[Opening RECORDS FOR THE EXERCISE section]

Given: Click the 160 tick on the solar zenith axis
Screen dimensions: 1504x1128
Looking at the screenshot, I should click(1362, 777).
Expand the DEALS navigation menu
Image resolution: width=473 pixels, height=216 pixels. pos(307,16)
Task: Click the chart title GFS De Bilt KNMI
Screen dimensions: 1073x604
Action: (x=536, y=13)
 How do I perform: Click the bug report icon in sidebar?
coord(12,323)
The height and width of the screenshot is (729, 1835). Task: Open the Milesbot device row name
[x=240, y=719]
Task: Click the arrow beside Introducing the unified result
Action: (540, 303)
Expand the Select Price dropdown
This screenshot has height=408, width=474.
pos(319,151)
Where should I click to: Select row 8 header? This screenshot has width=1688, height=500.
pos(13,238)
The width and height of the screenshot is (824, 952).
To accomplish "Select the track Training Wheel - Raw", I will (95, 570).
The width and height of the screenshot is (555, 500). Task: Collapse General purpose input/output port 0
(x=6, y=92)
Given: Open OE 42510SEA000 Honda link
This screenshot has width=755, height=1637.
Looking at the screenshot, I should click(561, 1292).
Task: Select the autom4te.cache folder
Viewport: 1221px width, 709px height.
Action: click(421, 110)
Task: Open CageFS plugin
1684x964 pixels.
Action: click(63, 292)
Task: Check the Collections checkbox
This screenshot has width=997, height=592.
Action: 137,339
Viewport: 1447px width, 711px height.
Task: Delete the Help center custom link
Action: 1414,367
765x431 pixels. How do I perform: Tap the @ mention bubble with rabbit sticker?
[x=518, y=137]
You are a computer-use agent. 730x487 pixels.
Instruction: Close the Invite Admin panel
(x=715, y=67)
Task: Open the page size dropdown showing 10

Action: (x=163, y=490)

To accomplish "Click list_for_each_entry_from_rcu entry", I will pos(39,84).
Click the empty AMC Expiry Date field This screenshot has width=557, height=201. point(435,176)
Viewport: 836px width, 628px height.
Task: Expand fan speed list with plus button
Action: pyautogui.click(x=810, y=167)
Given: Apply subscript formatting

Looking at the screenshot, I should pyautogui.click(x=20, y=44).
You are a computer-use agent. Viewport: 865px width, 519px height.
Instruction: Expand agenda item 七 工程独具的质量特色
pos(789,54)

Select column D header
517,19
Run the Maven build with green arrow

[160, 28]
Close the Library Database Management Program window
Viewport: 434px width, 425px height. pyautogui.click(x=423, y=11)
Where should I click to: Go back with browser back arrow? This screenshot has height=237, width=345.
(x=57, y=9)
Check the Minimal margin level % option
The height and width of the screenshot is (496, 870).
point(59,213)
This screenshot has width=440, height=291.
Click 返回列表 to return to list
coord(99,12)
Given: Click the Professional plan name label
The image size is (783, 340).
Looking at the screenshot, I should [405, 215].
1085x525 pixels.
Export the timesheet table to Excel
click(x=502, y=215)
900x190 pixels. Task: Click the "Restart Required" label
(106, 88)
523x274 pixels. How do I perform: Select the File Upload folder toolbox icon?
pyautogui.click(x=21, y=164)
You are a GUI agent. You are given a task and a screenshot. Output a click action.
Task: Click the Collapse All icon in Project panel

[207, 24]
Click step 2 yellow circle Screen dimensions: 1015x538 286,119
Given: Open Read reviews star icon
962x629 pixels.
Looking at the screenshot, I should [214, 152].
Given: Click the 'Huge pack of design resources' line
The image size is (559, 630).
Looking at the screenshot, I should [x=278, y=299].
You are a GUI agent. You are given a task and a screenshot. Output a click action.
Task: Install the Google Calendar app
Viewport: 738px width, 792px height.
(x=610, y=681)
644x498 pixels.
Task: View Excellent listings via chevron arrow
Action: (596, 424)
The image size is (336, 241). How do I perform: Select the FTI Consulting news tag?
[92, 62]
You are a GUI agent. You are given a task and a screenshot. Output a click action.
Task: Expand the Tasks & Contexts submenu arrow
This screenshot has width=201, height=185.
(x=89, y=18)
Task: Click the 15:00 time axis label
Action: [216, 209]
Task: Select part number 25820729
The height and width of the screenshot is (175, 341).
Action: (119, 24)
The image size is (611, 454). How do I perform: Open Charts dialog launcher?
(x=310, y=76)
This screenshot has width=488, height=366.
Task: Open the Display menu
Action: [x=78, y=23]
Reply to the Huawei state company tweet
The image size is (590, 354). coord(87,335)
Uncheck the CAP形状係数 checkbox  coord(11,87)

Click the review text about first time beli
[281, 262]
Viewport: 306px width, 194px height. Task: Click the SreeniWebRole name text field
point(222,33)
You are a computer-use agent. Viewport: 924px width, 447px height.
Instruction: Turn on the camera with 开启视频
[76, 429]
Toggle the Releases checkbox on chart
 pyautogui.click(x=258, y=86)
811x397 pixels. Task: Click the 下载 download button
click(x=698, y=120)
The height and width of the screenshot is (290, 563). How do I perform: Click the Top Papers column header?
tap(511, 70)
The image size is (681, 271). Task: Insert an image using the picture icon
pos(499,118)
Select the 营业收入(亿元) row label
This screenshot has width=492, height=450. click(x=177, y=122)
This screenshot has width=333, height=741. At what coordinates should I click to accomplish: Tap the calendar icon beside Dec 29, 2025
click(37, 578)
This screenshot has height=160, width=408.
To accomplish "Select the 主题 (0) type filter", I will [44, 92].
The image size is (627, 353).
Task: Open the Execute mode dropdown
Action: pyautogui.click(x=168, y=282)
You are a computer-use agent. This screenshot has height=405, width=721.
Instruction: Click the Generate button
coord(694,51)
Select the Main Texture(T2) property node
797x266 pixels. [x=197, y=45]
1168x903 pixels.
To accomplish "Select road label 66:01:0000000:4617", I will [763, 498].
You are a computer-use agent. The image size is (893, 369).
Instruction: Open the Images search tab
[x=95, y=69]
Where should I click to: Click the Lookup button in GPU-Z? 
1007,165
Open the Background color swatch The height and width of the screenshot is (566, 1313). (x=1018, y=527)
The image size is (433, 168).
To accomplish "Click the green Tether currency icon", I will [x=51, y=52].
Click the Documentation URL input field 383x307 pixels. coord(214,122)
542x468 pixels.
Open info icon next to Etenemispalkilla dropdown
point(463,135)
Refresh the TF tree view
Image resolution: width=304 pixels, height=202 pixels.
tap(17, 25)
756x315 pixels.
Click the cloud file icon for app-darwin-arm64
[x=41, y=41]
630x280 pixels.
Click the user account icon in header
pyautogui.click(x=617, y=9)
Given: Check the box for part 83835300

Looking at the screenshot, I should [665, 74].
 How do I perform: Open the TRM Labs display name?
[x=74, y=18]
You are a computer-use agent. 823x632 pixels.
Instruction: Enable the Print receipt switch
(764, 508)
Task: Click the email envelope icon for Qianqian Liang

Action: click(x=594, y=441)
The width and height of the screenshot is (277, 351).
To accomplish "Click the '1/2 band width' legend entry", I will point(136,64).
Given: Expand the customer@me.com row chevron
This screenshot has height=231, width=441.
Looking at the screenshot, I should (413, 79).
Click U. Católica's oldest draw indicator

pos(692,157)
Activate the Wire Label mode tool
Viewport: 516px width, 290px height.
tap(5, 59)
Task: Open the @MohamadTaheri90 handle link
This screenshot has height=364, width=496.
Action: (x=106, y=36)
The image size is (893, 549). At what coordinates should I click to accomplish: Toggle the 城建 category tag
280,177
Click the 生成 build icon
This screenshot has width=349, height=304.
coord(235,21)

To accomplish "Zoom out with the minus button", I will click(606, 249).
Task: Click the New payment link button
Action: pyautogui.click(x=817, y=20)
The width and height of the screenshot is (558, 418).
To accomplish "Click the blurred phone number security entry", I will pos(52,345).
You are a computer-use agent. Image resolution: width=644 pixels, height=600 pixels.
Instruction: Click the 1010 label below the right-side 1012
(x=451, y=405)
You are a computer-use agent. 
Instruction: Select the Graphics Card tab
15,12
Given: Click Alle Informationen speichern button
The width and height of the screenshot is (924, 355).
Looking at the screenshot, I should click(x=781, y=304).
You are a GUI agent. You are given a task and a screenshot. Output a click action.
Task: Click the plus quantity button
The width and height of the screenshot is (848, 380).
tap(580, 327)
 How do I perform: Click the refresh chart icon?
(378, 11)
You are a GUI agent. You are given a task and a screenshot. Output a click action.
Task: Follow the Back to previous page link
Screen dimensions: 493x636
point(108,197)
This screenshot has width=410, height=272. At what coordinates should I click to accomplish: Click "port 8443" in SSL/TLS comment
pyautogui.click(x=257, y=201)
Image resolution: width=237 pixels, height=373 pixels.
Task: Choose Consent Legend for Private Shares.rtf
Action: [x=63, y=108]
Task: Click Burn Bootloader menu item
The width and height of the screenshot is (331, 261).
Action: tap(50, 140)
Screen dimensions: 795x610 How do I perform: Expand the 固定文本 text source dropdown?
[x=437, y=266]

[Closing RECORDS FOR THE EXERCISE section]

DIRECTIONS FOR THIS TASK → Every line above that holds the word "computer" should be copied out.

ANSWER SECTION →
You are a computer-use agent. 730x487 pixels.
You are a computer-use agent. Viewport: 865px width, 519px height.
You are a computer-use agent. Viewport: 924px width, 447px height.
You are a computer-use agent. This screenshot has height=405, width=721.
You are a computer-use agent. The image size is (893, 369).
You are a computer-use agent. 823x632 pixels.
You are a computer-use agent. Image resolution: width=644 pixels, height=600 pixels.
You are a computer-use agent. 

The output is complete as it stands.